For more than five decades, they have been fished off of, snorkeled around and even been the backdrop of countless photos, but the main purpose of the jetties is to keep East Pass open.

“They were built to make the pass more passable,” said Buddy Gentry, who grew up fishing in and out of Destin’s East Pass before and after the jetties were built.

According to a 1992 report by the U.S. Army Corps of Engineers, East Pass was first dredged in 1931 to remove sand and make it safer to navigate. The pass was dredged a total of 22 times between April 1931 and December 1967, when construction on the jetties started.

Construction lasted more than a year and was completed in January 1969, according to the U.S. Army Corps of Engineers report.

The jetties were built to protect the mouth of East Pass.

According to the report, during the 1950s vessel traffic through East Pass ranged from 4,000 to 6,000 trips per year. And despite regular dredging, “East Pass was considered to be generally unsatisfactory for navigation. Shoaling was rapid, and channel depths reverted to 7 to 8 feet shortly after each dredging.”

So to “enhance navigation and reduce the annual maintenance,” a proposal to build jetties to protect the mouth of the pass was birthed in 1963.

So where did the huge rocks come from that make up the jetties?

“They were barged down from Kentucky,” according to Capt. Tommy Norred, who was fishing out of Destin at the time. “They came in on these big barges.”

A total of 61,000 tons of cover stone and core stone and 24,200 tons of blanket material was placed, according to the Morang report. And the price tag for total cost of construction,engineering and design, and supervision and administration was $980,000, equal to about $7.5 million today.

Have the jetties served their purpose?

"It made (traversing in and out of the the pass) more doable,“ said retired charter boat Capt. Kelly Windes. “It’s not perfect but there were times that you absolutely could not come and go before the jetties.”

The jetties have “definitely made it safer,” Windes said, who fished for more than four decades out of Destin.

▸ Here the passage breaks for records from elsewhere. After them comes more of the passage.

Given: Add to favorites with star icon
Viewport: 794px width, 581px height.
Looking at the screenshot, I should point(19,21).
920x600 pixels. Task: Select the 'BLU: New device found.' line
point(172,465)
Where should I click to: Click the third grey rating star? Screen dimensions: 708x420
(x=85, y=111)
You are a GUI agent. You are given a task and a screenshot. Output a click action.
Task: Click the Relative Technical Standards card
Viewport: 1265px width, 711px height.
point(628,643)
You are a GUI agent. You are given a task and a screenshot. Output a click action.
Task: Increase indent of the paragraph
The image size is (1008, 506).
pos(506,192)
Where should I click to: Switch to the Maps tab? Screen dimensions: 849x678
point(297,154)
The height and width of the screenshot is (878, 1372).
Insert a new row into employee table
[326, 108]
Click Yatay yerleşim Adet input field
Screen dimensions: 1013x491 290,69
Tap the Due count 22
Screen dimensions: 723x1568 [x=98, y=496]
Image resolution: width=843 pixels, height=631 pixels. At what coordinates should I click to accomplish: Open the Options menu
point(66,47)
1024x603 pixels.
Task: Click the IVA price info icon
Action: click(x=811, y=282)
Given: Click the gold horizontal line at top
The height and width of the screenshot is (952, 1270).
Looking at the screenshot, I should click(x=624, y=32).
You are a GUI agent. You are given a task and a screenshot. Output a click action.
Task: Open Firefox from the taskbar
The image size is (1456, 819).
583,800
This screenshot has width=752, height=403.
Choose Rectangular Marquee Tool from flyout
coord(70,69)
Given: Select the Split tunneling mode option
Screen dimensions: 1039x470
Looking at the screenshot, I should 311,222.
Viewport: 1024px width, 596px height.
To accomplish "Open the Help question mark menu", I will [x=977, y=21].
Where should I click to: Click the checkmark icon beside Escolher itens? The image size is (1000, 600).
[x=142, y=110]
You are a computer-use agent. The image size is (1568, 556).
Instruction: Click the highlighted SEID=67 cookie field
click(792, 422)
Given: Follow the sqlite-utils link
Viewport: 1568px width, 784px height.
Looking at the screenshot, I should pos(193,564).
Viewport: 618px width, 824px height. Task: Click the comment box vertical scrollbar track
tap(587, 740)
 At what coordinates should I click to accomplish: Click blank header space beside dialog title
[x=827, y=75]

However, Windes did say there are days “you still can’t come and go, because of lack of dredging because it’s too shallow.”

“It was suppose to give us a deep channel,” Gentry said. “But I don’t remember it making a big difference for us.

“The jetties were suppose to be a do all cure all ... which it wasn’t. I remember it being sloppy,” he added, referring to the waves at the pass.

Although the jetties have not solved all the problems of the ebb and flow of the sand and water, they have stabilized the entrance to the Gulf of Mexico for the thousands upon thousands of anglers who come to fish out of Destin each year.